Reviewing the literature available on the association of marital distress and child outcomes, Drs. Gottman and Katz noticed some interesting trends, the exploration of which they felt could lead to a better understanding of the complex constructions of family dynamics. For example, Gayla Margolin of the University of California (1988) proposed that couples differ in the way in which emotions are expressed during conflict resolution. Although she was able to show that some couples express their negativity very openly and directly, while others keep the conflict silent and hidden, the consequences of these different affective patterns of conflict resolution for children’s socio-emotional development had been largely unexplored.

Drs. Gottman and Katz set out to conduct a unique longitudinal study, one which would identify the particular styles of marital behavior predictive of specific outcomes in the behaviors of their children.

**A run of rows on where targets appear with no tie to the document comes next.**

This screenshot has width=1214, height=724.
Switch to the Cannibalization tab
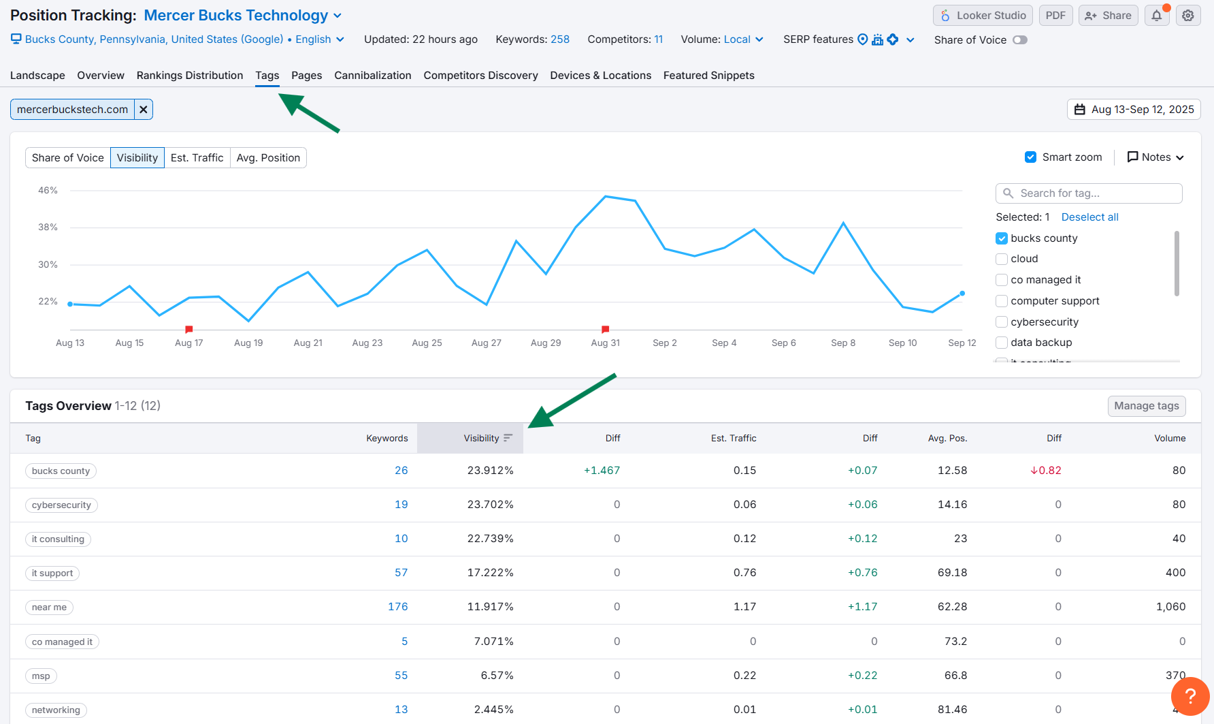click(x=372, y=75)
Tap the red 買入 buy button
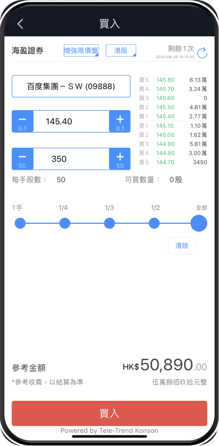 coord(109,413)
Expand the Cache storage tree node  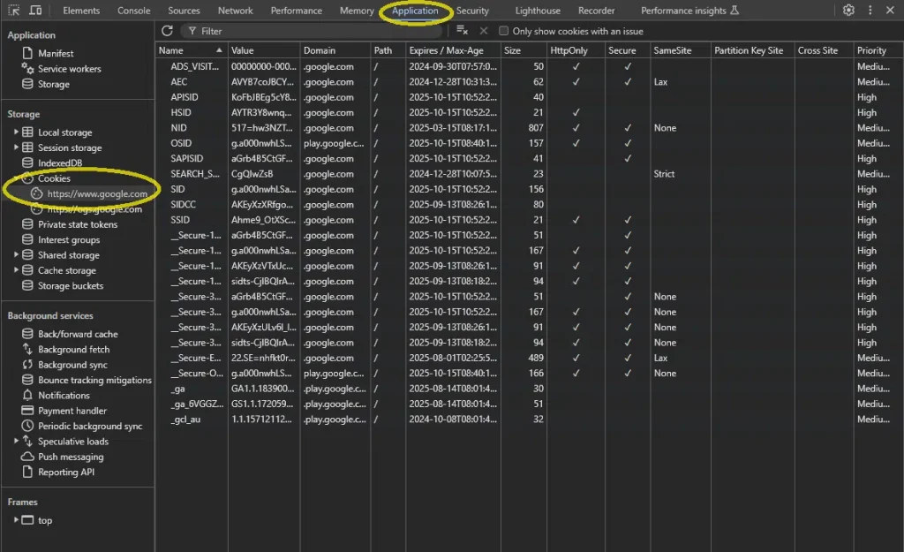[16, 270]
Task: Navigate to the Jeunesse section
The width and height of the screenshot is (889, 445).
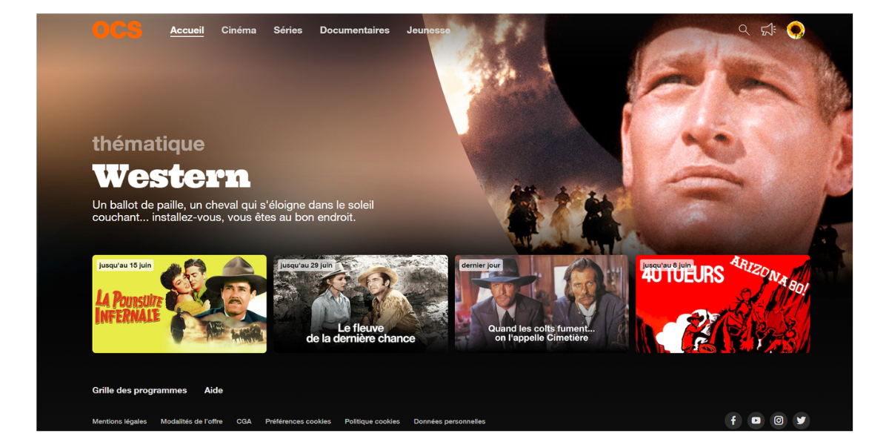Action: 428,30
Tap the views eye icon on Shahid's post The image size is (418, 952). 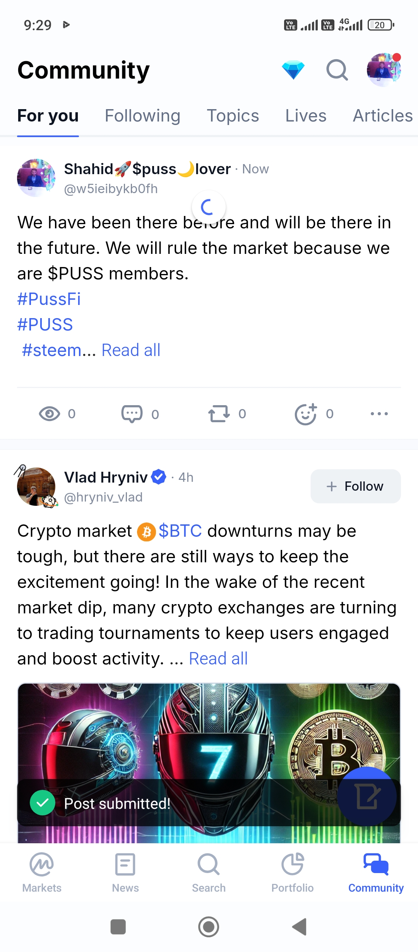[x=50, y=414]
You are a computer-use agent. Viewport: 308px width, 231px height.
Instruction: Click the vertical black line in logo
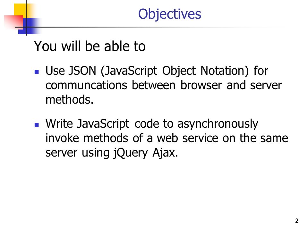[26, 18]

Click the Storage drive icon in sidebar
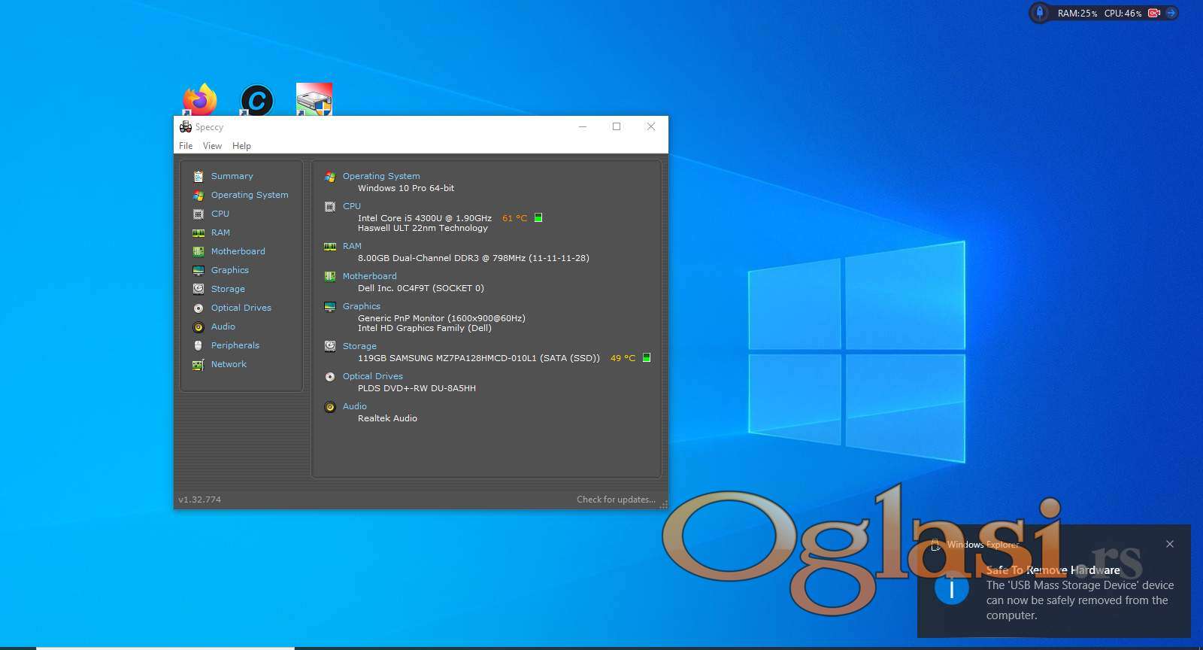pyautogui.click(x=198, y=289)
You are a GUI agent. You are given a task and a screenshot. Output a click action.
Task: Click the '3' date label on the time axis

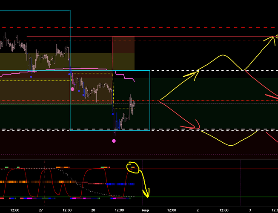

They would focus on two marital conflict styles: “Mutually Hostile” and “Husband Angry and Withdrawn.” The former was marked with mutually negative, contemptuous, and often belligerent exchanges, and the latter distinguished by a Demand-Withdraw pattern, the husband often responding to his wife’s demands with Stonewalling and evasions.

The researchers hypothesized that a couple whose conflict style was Mutually Hostile would lead children to display externalizing behaviors (aggression, hyperactivity) and that couples whose conflicts were marked as Husband Angry and Withdrawn would cause children to display internalizing behaviors (depression, anxiety, withdrawal).

They were right.

Here are the results of their study:

The researchers’ observational assessments of marital interaction during parents’ conflict resolution discussions obtained when children were 5 years old predicted teachers’ ratings on a survey of child behavioral problems measuring levels of internalizing and externalizing behaviors when the children were 8 years old.

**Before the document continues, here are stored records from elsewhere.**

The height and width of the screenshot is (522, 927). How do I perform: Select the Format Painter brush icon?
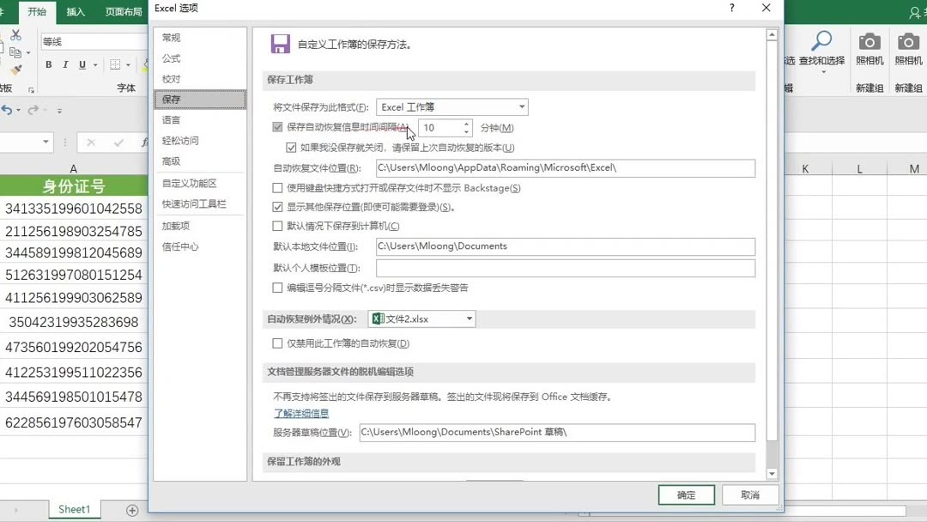click(x=15, y=67)
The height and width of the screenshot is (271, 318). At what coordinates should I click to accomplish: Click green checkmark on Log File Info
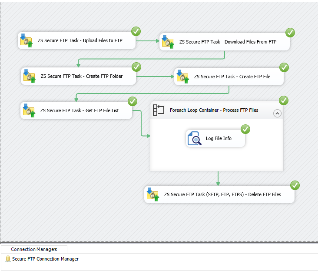pyautogui.click(x=245, y=129)
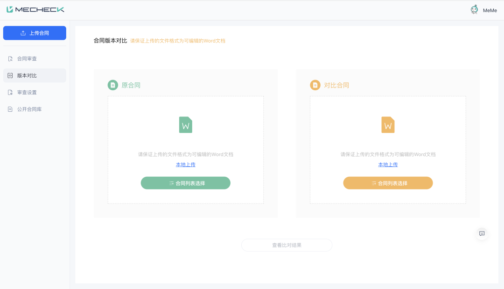Select 版本对比 in the sidebar

click(x=27, y=76)
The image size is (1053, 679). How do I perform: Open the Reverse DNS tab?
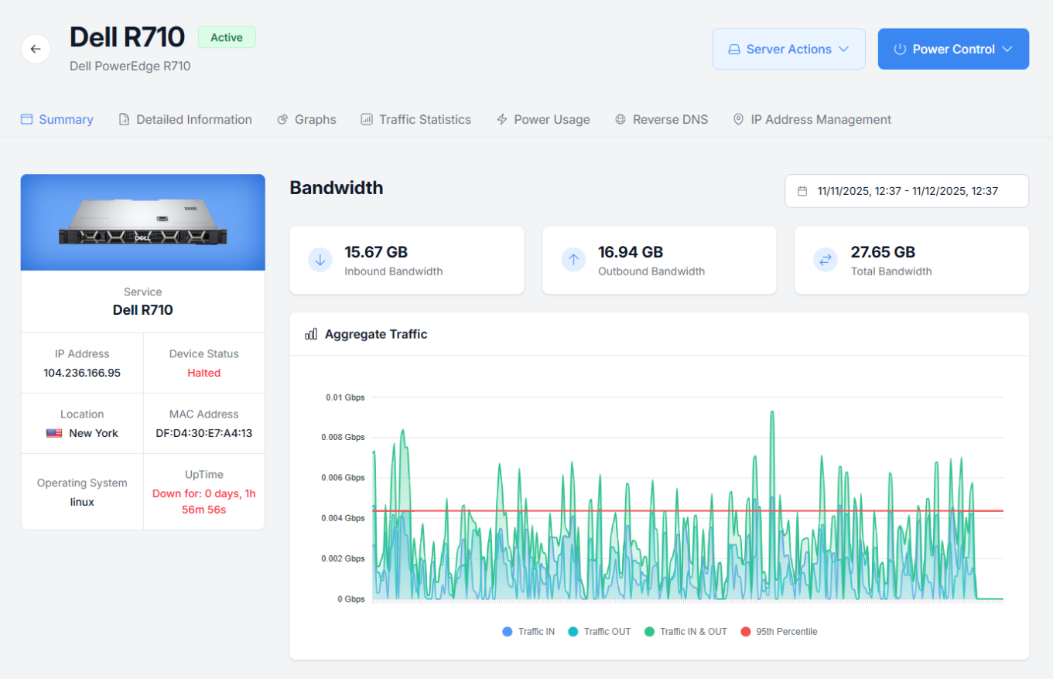pos(662,119)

Two distinct and uncorrelated marital interaction patterns were related to specific forms of child outcomes. The Mutually Hostile pattern (which correlated with later marital dissolution) also predicted externalizing behavior patterns in children 3 years later. The Husband Angry and Withdrawn pattern predicted child internalizing behaviors.

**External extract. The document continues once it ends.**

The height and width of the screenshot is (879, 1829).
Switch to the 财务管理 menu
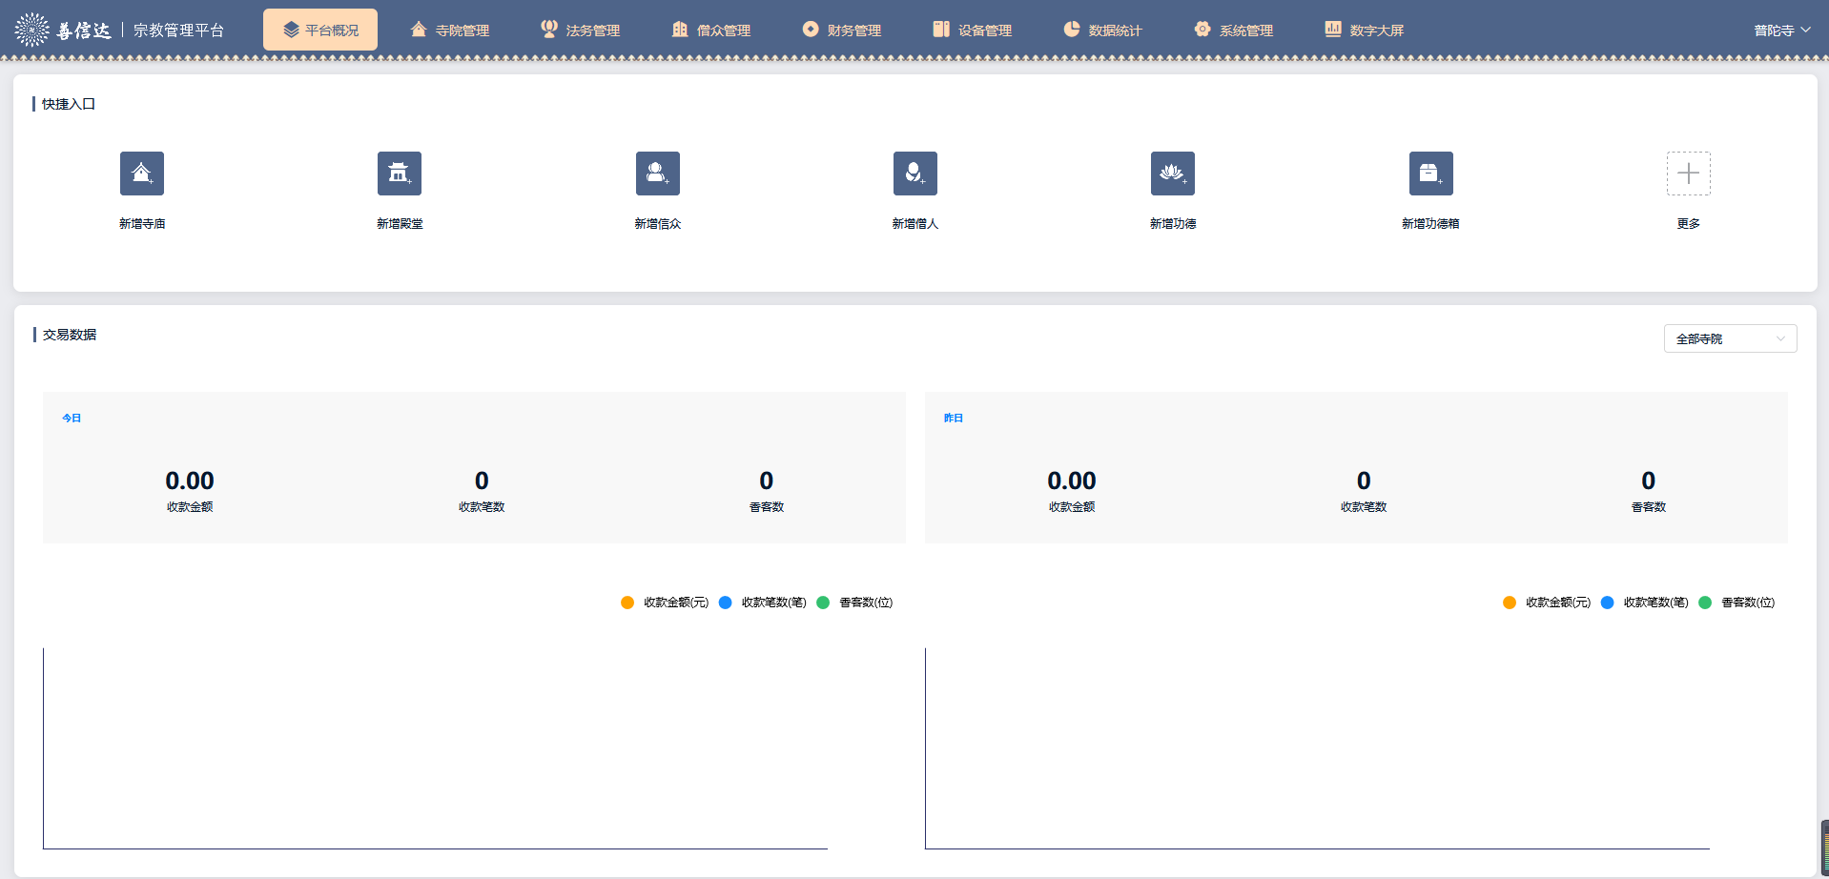841,31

In other words, parents whose conflicts are characterized by mutual hostility often produce children who are unable to wait their turn, tend to disobey or break rules, or expect others to conform to their wishes. Couples whose conflict styles involve a pattern of wife hostility met by anger and withdrawal or stonewalling of the husband tend to produce children who are shy, depressed, or anxious.

Measures of marital satisfaction and child temperament did not relate to child outcomes, nor did they interact with marital patterns to produce deficits in children’s general adjustment.

Reference: Katz, L.F., & Gottman, J.M., (1993). Patterns of Marital Conflict Predict Children’s Internalizing and Externalizing Behaviors, Developmental Psychology, 29, 940-950.